Но имеются среди всей этой красоты и свои сенсации. В начале 1960-х годов в фонды Художественного музея внезапно распределили еще 4 предмета из бывшего бурылинского собрания. Они представляли собой невзрачные, весьма потрепанные рулоны старого холста, обозначенные не иначе, как «портреты персидских шахов работы неизвестных художников». Появление в российском провинциальном музее образцов светской живописи Ирана эпохи Сефевидов – сам по себе случай беспрецедентный. Как известно, ислам сурово порицает любую изобразительность в отношении людей и животных. И хотя шиитский Иран XVI—XVII веков практиковал в подобных вопросах вариант смягченного, светского догматизма, изображение людей все же оставалось привилегией сугубо «внутреннего» использования. В этом смысле парадные портреты персидских правителей являют пример редчайшего исключения из правил, вызванного, так сказать, производственной необходимостью.
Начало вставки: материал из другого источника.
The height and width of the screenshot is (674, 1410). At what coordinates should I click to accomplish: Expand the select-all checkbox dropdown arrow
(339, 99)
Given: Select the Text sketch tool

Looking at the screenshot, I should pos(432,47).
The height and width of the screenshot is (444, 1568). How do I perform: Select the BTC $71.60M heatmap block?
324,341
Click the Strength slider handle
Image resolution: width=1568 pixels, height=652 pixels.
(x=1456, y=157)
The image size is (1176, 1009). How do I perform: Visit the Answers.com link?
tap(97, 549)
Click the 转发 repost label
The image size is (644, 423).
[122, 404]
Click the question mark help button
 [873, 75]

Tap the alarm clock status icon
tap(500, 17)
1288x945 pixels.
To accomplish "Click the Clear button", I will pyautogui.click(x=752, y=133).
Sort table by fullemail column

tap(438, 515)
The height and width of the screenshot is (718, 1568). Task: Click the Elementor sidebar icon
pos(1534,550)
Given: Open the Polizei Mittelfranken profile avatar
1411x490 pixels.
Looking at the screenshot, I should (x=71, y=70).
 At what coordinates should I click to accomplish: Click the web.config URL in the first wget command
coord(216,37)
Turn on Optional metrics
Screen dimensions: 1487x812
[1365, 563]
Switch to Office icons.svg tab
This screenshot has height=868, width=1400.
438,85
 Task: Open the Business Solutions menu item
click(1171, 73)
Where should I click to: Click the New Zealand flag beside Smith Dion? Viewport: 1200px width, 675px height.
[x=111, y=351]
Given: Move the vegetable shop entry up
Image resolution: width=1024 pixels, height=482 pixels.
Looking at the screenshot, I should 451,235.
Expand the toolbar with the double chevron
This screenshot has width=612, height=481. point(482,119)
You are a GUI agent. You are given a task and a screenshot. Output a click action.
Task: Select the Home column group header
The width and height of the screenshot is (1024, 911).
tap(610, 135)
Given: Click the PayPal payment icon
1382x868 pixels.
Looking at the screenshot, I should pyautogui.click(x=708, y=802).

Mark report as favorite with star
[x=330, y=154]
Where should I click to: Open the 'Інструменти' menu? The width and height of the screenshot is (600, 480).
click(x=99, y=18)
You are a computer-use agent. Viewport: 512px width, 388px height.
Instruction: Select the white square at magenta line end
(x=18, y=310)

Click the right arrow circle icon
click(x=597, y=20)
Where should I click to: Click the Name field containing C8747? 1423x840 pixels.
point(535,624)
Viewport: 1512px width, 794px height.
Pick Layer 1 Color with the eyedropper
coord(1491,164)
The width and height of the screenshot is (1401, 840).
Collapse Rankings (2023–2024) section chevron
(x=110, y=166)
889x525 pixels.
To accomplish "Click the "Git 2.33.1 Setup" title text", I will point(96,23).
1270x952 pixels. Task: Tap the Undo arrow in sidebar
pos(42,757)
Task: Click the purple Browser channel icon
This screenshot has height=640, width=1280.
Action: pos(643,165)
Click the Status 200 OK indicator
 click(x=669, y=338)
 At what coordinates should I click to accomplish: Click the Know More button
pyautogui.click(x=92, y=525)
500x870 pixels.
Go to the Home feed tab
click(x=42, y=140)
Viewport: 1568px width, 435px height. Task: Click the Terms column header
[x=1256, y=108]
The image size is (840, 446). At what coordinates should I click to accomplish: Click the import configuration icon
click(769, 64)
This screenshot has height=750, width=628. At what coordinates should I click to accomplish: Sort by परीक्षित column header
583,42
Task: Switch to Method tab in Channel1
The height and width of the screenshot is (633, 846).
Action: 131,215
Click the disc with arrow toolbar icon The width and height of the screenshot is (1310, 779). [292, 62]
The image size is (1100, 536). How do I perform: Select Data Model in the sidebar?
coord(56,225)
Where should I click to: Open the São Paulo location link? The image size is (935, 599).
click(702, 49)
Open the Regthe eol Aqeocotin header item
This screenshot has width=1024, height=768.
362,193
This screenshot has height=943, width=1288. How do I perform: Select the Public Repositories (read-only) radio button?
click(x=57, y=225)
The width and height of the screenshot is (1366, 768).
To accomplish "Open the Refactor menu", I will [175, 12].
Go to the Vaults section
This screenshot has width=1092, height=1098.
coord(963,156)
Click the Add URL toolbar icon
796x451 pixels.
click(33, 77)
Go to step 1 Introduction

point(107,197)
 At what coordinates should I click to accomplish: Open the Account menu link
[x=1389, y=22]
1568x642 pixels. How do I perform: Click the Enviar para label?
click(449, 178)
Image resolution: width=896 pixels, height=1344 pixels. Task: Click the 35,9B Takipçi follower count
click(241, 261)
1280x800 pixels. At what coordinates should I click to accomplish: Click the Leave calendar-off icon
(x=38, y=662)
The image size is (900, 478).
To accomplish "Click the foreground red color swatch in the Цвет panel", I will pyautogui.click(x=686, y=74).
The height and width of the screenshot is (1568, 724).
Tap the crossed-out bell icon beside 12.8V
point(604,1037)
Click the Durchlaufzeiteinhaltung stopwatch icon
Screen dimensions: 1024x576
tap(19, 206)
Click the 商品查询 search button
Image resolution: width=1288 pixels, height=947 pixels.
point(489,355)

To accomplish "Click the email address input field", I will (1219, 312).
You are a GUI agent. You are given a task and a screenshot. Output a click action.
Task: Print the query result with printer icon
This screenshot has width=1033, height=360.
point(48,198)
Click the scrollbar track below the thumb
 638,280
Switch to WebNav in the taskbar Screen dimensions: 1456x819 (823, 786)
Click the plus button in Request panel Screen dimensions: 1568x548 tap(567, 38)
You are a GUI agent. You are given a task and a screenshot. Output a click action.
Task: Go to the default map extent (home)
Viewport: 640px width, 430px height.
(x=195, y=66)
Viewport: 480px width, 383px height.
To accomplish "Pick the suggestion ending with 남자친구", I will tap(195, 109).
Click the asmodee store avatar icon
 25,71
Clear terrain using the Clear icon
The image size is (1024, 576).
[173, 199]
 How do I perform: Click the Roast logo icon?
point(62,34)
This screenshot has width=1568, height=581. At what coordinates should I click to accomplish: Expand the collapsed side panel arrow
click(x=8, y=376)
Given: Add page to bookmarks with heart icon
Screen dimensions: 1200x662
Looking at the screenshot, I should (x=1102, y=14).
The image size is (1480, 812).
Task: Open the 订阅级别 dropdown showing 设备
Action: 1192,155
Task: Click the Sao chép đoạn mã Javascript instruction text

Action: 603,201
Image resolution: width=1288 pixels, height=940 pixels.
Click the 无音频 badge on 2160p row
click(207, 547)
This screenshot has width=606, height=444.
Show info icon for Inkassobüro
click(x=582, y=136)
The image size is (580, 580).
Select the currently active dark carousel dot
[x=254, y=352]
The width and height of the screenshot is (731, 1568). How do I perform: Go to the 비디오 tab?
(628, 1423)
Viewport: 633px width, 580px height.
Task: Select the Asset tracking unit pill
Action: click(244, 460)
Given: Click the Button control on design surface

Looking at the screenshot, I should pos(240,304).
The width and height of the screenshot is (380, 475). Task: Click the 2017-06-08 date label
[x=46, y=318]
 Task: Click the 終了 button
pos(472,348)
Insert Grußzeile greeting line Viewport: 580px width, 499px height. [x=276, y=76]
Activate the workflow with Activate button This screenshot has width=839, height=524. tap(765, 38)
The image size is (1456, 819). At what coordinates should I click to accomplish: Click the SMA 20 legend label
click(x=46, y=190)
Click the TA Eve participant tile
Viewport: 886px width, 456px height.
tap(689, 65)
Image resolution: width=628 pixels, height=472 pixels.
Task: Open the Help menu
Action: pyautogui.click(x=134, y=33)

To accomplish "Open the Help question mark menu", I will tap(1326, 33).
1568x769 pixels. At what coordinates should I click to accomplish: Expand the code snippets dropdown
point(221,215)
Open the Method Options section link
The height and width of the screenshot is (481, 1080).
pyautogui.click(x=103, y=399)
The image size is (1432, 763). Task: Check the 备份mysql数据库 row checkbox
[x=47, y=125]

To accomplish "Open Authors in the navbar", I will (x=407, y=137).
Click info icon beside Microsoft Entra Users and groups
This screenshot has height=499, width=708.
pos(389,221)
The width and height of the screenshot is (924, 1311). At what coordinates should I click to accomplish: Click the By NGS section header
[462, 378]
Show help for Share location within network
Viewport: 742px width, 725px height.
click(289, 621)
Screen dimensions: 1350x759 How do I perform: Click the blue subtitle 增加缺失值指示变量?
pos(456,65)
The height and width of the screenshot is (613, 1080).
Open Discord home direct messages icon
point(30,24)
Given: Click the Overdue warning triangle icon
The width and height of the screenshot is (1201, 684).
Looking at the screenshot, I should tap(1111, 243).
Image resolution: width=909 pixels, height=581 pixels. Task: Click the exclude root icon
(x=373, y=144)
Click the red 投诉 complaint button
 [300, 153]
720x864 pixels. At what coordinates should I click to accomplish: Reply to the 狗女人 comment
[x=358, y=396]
Портреты первых лиц государства в Иране часто служили предметом дипломатического обихода и предназначались в виде памятного сюрприза послам, консулам и дипломатам дружественных держав, чья религиозная принадлежность не чуждалась антропоморфных изображений. Естественно, что круг потенциальных адресатов таких живописных подарков был предельно узок, потому в наши дни каждое новое свидетельство этой уникальной традиции в искусстве Ирана сродни настоящей сенсации.
Писание подобных полотен было делом крайне ответственным – заморским гостям предлагалось поверить в богатство и утонченную роскошь персидского двора, персонифицированного в образе великолепного правителя-героя. Вельможные шахи из бурылинского собрания максимально парадны. Кукольно-истонченные пропорции фигур контрастируют с декоративной изощренностью их одеяний и атрибутов власти. На двух холстах из четырех представлен редкий пример конного парадного портрета, восходящего к древнейшей восточной иконографии конного воина-героя. «Ангелоподобный шах Сулейман Сафави», написанный в 1726 году «преданным ему Коломом Али Фалсафа», – в сходном духе выдержаны все подписи на портретах, призванные ввести в курс дела их будущего владельца.
Последнее, что стоит отметить в восточном разделе, это впечатляющее оружейное собрание, бывшее предметом особой заботы Дмитрия Геннадьевича. Лезгинские кинжалы, пистолеты кавказской и турецкой работы, копья, секиры, трезубцы, шашки и сабли, шлемы, щиты работы персидских и индийских оружейников, китайские сабли и мечи, самурайские доспехи – способны поразить воображение самого искушенного знатока. Кульминацией этого милитаристского раздолья является «меч палача, которым рубят головы в Китае» – грандиозных размеров клинок с двуручной рукоятью. Впервые этот замечательный экспонат был представлен широкой публике в нашумевшем проекте Ивановского художественного музея «Паспорт Бурылина».
В этом масштабном выставочном эксперименте был впервые предпринят опыт художественной «дешифровки» бурылинского послания к потомкам. Выбранная авторами проекта экспозиционная стратегия выставки-путешествия-маршрута позволила включить военные трофеи, археологические находки и экзотические редкости в универсальный «гран-тур», представляющий модель идеального путешествия. Не имело смысла реконструировать бурылинские «дорожные сюжеты» как документальную историю в реальном времени, поэтому требовалось создать некий метафорический маршрут, «путешествие-сон», метафизическое перемещение в тридевятую страну – место, где обитают египетские принцессы, японские самураи и племена африканских воинов, – а прошлого и будущего можно достичь по суше. Эталонный маршрут был дополнен историями странствий жителей города Иваново, представленных через ключевые предметы-символы, приобретенные или добытые ими в собственных путешествиях.
Достояние республикиНаходясь в постоянном дисбалансе между безотлагательными потребностями текстильного капитала и неутолимой жаждой иных пространств, «ивановский странник» сумел обеспечить будущую пролетарскую столицу изрядным запасом художественных образцов, составивших основу трех музейных собраний. Бурылин собирал свою коллекцию подобно сложному иероглифическому письму, но потомкам некогда было разбираться, что именно имел в виду фабрикант-оригинал. Когда же выяснилось, что унаследованная коллекция явно превышает компетенцию одного губернского краеведческого музея, проблему решили с поистине римской прямотой, поделив коллекцию на две части – художественную и краеведческую. С тех пор в промышленном городе в центре России учащиеся школ и вузов изучают последовательность древнеегипетских династий и походы Александра Македонского по подлинным предметам, составлявшим когда-то приватную картину мира текстильного фабриканта.